Ça lui prend d’un coup à 40 ans : Frédéric veut un bébé. Claire elle n’en a jamais voulu et ils étaient bien d’accord là-dessus. Il commet l’impardonnable et lui fait un enfant dans le dos. Claire se transforme en baleine et Frédéric devient gnangnan.
Sophie Letourneur n’avait visiblement pas le projet de faire un grand film avec Énorme, ni un gagnant aux Oscar. Il semble qu’elle avait plutôt le goût de s’amuser et d’amuser son public.
Elle nous présente deux personnages très inégalement complémentaires, liés par le talent de Claire comme pianiste. Frédéric voit à tout, de la prise de pilule au transport de valises pour Claire. Il est les bras, les yeux et les jambes de sa compagne. Il devient Claire Girard, mais sans le talent dont elle continue à se charger.
Lors de leurs nombreux déplacements, New York, Tokyo, Paris, etc, il parle même pour elle, il est Claire Girard pour toutes les réservations et engagements. Claire est une personne éteinte, qui se met en fonctionnement seulement devant un piano. On verra aussi par la suite comment elle est absente de sa grossesse. Ainsi, il devient normal qu’il décide de faire un enfant à Claire sans qu’elle ne le sache. « Tu m’as fait un bébé dans le dos », lui dira-t-elle plus tard, mais sans éclat, sans grand reproche.
L’idée n’est pas neuve, le film Québécois Maman last call en 2005 avait présenté le même scénario d’un gars qui remplace les pilules anticonceptionnelles de sa blonde par des bonbons pour qu’elle tombe enceinte…
Ici, toute l’action devient un genre de démonstration des trouvailles de Frédéric pour arriver à ses fins. Les visites au chaman de leur immeuble tentent d’apporter un côté un peu mystique au film sans grande conviction. Idée assez originale; lorsque Claire est fatiguée, Frédéric lui demande : « tu veux que je te détendes? » Et lui fait un cunilingus… Frédéric prend tout en charge… même les cours prénataux! Qu’il prend… seul!
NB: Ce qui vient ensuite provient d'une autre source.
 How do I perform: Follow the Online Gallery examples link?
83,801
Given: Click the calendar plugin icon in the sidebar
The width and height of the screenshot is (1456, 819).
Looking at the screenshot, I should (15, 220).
Contrairement au film québécois cité plus haut, il n’y a aucune mention de l’aspect légal dans la situation. En cette époque du #Metoo, en ces temps où le mâle marche sur des œufs quand il est question des femmes, ce scénario ne manque pas d’audace, d’autant plus réalisé par une femme. On dirait qu’elle a voulu nous montrer comment les hommes se sentent et qu’ils existent encore, ayant plein droit à la décision de devenir père. Mais de là à ne pas en parler à la future mère…
À la limite, on pourrait croire davantage à cette histoire si la réalisatrice l’avait placée en 1970, tellement la femme (Claire) est passive, ne prend pas son droit au chapitre, sauf un très timide « C’est moi qui décide… » vers la fin de la grossesse. Mais le film se déroule maintenant, en 2019…
Si on veut trouver du positif, on pourrait suggérer qu’Énorme souhaite encourager Claire – et les femmes – à prendre sa place. Ironiquement, elle prend plutôt du volume…
À mon avis, le film dérape sur cette scène où Claire est en clinique et que son ventre gonfle sous nos yeux devenant ÉNORME. C’est une farce, une allégorie, un cauchemar? Mais non, elle prend réellement le double ou le triple de volume instantanément. Seule sa bedaine peut jouer du piano, ses mains ne rejoignent plus les touches… elle est ÉNORME!
Puis vient la scène de l’accouchement : interminable.
Mis à part les scènes de concert, les Chopin et Ravel qui sont bien rendus, ce film qui se veut une comédie ne m’a pas fait rire, et m’a plutôt déçu malgré deux comédiens qui jouent bien leur rôle mais qui sont confinés à l’intérieur d’une histoire pas originale et où la vedette est une bedaine surdimensionnée!
Une idée personnelle qui, mise en film, ne donne pas le résultat escompté.